WHAT NEEDS TO BE DONE:
Among the lines below, keep only those from the one containing "The image size is (1147, 601)." through the one containing "Task: Click the message input field", and reproduce them exactly.

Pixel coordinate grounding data
= Beginning of Section =

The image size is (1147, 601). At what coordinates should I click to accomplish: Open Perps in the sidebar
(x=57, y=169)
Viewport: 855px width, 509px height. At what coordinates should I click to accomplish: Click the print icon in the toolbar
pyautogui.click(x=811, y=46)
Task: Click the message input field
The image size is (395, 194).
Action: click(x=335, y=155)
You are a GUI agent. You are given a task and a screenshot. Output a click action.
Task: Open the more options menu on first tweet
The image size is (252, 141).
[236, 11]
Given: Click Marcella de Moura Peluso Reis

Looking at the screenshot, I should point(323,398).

= End of Section =
= Beginning of Section =

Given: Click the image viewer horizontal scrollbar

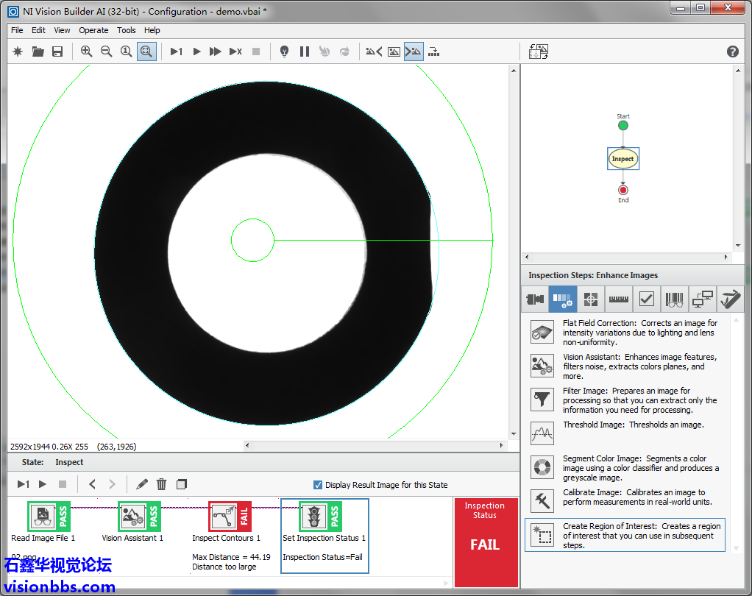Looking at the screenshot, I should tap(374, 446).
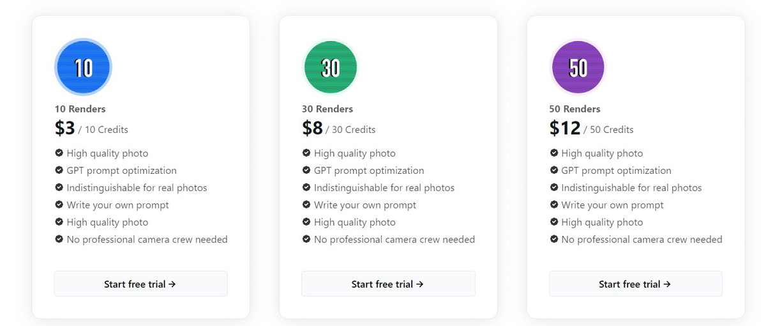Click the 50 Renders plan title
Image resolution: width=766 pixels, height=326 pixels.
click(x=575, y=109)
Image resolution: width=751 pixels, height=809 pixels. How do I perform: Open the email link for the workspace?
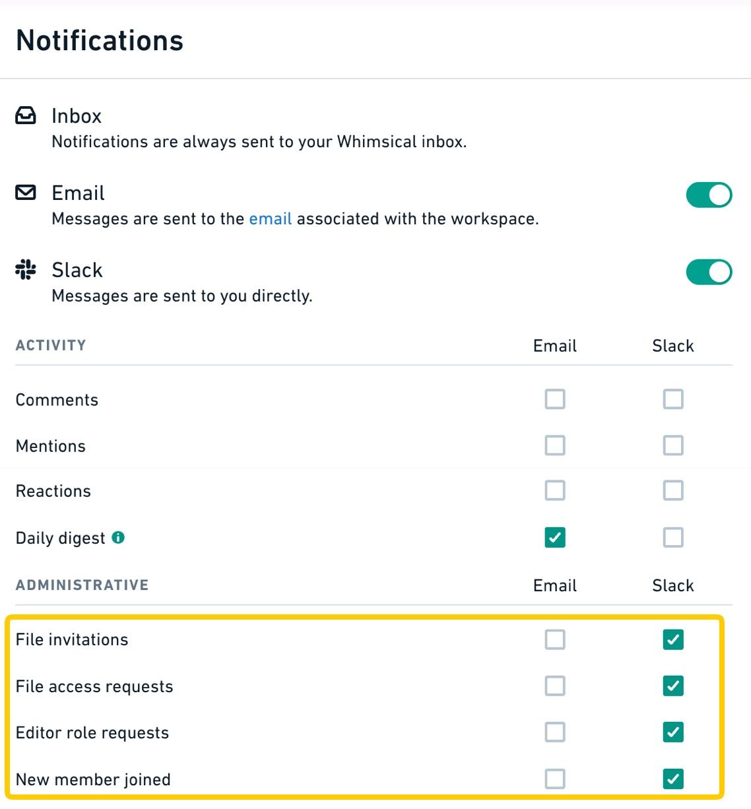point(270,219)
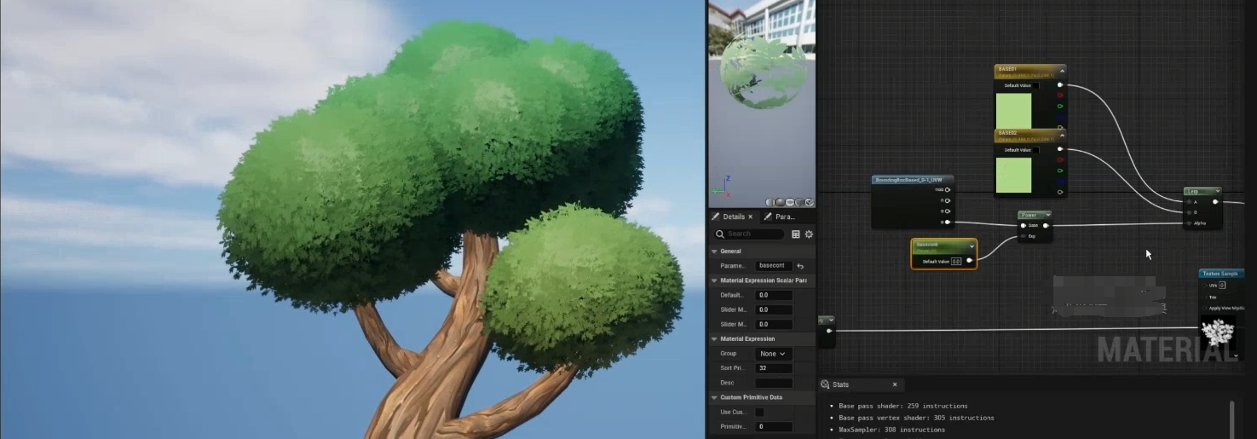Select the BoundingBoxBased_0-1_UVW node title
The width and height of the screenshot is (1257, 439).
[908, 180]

= End of Section =

WRITTEN RESPONSE:
The image size is (1147, 601). At what coordinates should I click to accomplish: Open Perps in the sidebar
(x=57, y=169)
Viewport: 855px width, 509px height. At what coordinates should I click to accomplish: Click the print icon in the toolbar
pyautogui.click(x=811, y=46)
Task: Click the message input field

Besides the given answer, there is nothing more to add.